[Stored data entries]

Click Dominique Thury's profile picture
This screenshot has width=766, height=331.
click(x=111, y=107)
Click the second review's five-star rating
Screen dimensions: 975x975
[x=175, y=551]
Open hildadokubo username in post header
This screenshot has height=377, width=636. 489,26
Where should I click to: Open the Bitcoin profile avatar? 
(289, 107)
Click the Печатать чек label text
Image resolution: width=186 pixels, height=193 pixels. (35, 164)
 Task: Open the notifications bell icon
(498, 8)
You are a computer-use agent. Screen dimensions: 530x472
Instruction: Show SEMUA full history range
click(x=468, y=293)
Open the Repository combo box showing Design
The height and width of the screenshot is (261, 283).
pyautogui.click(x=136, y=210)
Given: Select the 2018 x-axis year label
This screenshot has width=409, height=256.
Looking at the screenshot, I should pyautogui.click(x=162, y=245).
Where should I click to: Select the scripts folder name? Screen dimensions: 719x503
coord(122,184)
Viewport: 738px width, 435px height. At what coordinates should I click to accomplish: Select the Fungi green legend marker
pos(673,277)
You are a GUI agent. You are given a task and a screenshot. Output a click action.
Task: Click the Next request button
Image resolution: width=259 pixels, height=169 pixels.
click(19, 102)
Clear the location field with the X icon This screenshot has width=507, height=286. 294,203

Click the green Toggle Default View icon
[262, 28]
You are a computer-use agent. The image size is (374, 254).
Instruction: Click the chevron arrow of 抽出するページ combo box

## YOUR OBJECTIVE
Print each entry exactly as it appears above.

## ANSWER SECTION
Click Dominique Thury's profile picture
This screenshot has width=766, height=331.
click(x=111, y=107)
Click the second review's five-star rating
Screen dimensions: 975x975
[x=175, y=551]
Open hildadokubo username in post header
This screenshot has height=377, width=636. 489,26
Where should I click to: Open the Bitcoin profile avatar? 
(289, 107)
Click the Печатать чек label text
Image resolution: width=186 pixels, height=193 pixels. (35, 164)
 Task: Open the notifications bell icon
(498, 8)
You are a computer-use agent. Screen dimensions: 530x472
Instruction: Show SEMUA full history range
click(x=468, y=293)
Open the Repository combo box showing Design
The height and width of the screenshot is (261, 283).
pyautogui.click(x=136, y=210)
Given: Select the 2018 x-axis year label
This screenshot has width=409, height=256.
Looking at the screenshot, I should pyautogui.click(x=162, y=245).
Where should I click to: Select the scripts folder name? Screen dimensions: 719x503
coord(122,184)
Viewport: 738px width, 435px height. At what coordinates should I click to accomplish: Select the Fungi green legend marker
pos(673,277)
You are a GUI agent. You are given a task and a screenshot. Output a click action.
Task: Click the Next request button
Image resolution: width=259 pixels, height=169 pixels.
click(19, 102)
Clear the location field with the X icon This screenshot has width=507, height=286. 294,203

Click the green Toggle Default View icon
[262, 28]
You are a computer-use agent. The image size is (374, 254).
Instruction: Click the chevron arrow of 抽出するページ combo box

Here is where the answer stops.